*** Opening Supplied data ***

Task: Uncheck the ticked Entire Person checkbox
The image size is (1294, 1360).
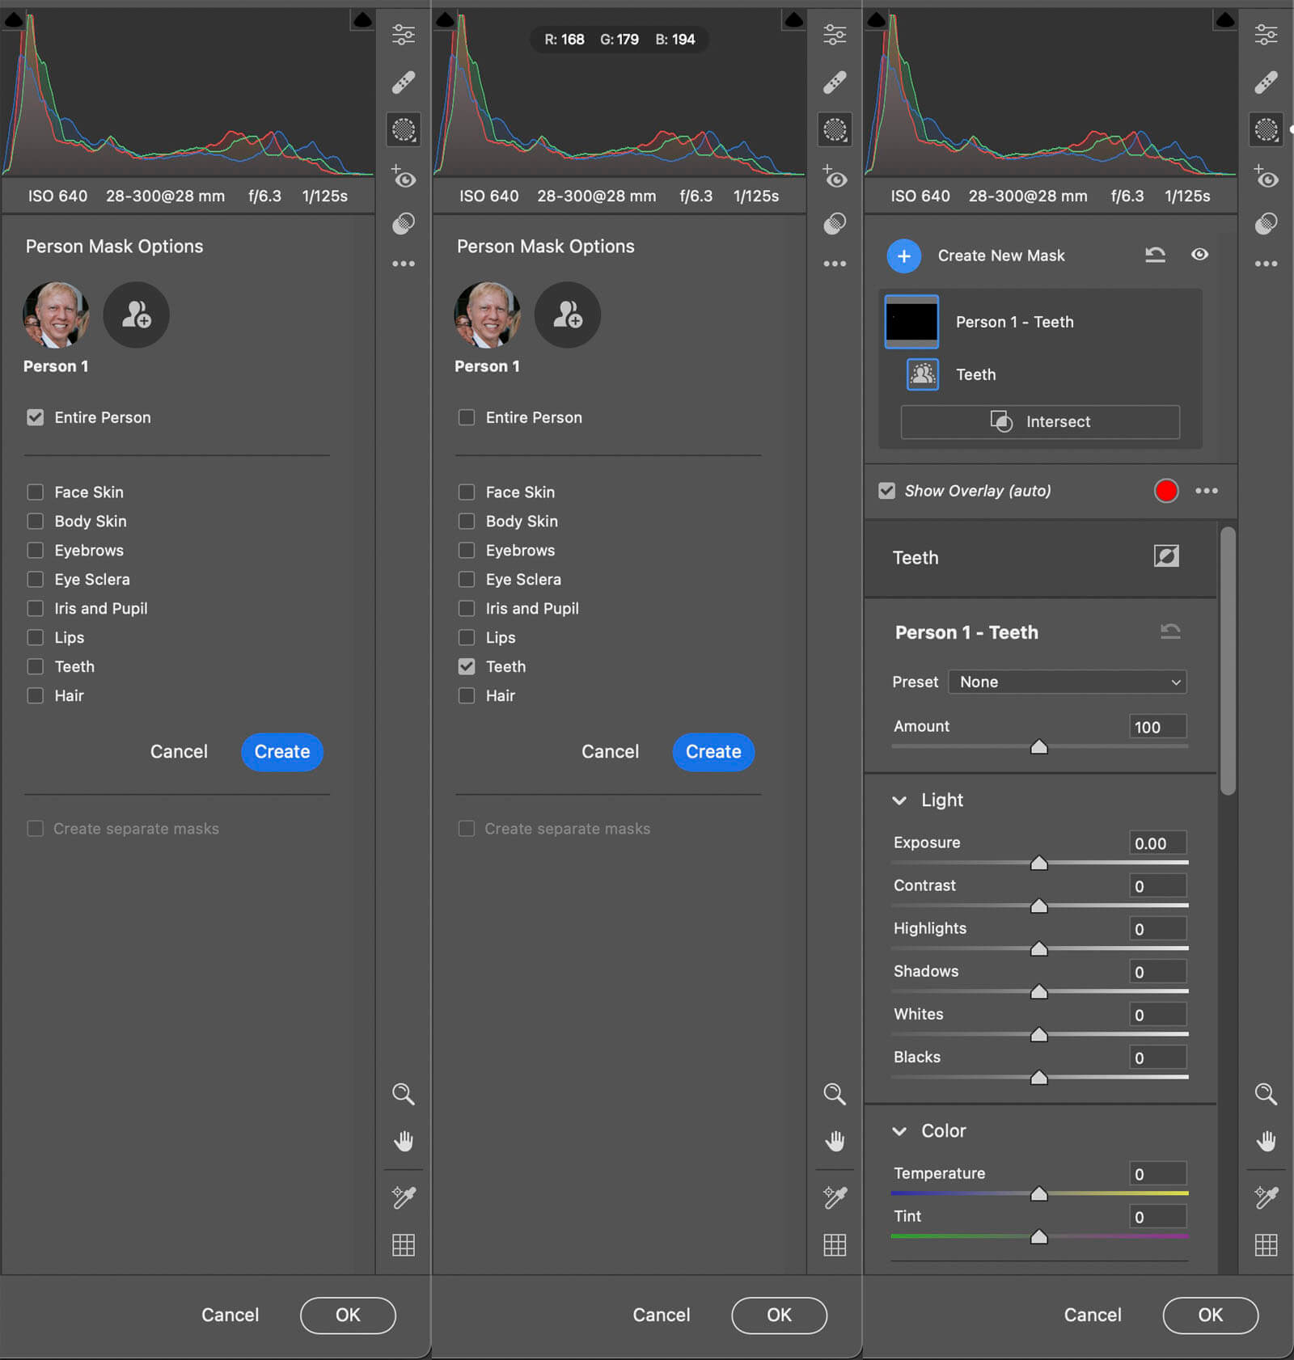Action: tap(36, 417)
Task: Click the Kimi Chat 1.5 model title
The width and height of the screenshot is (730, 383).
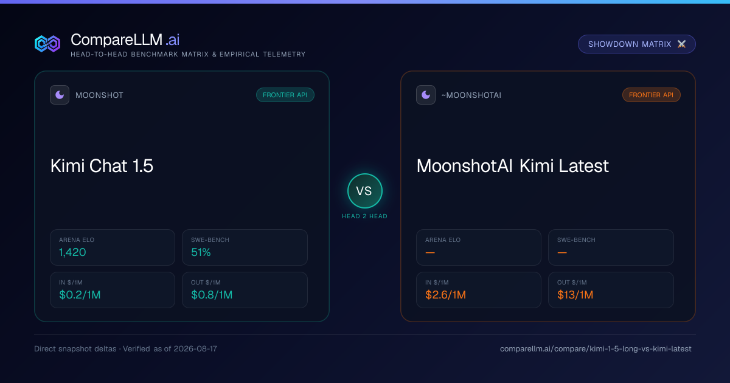Action: [x=102, y=166]
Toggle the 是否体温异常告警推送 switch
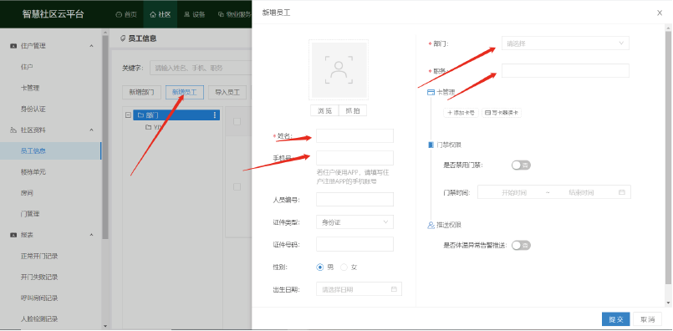The image size is (673, 331). click(x=521, y=245)
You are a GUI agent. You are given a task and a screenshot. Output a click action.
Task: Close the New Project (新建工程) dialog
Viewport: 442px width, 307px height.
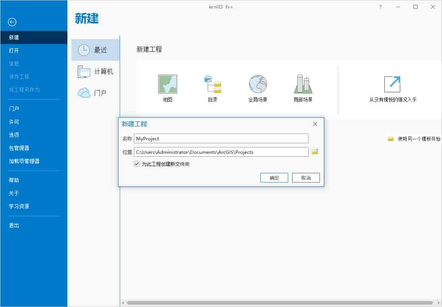click(x=315, y=124)
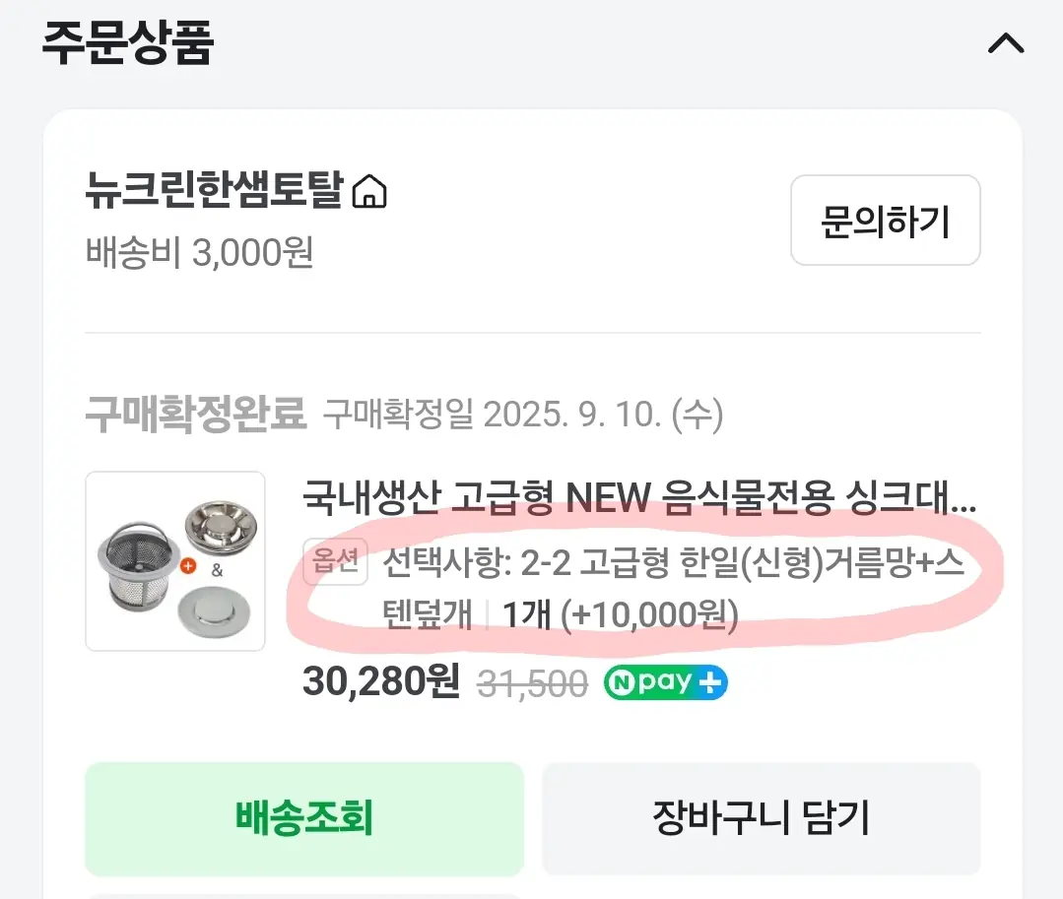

*** Closing Supplied data ***

*Task statement:* Output exactly the lines from the line with "Task: Close the New Project (新建工程) dialog" to the last line of the records, including both, and leave every picture out.

*Exercise answer:*
Task: Close the New Project (新建工程) dialog
Viewport: 442px width, 307px height.
click(x=315, y=124)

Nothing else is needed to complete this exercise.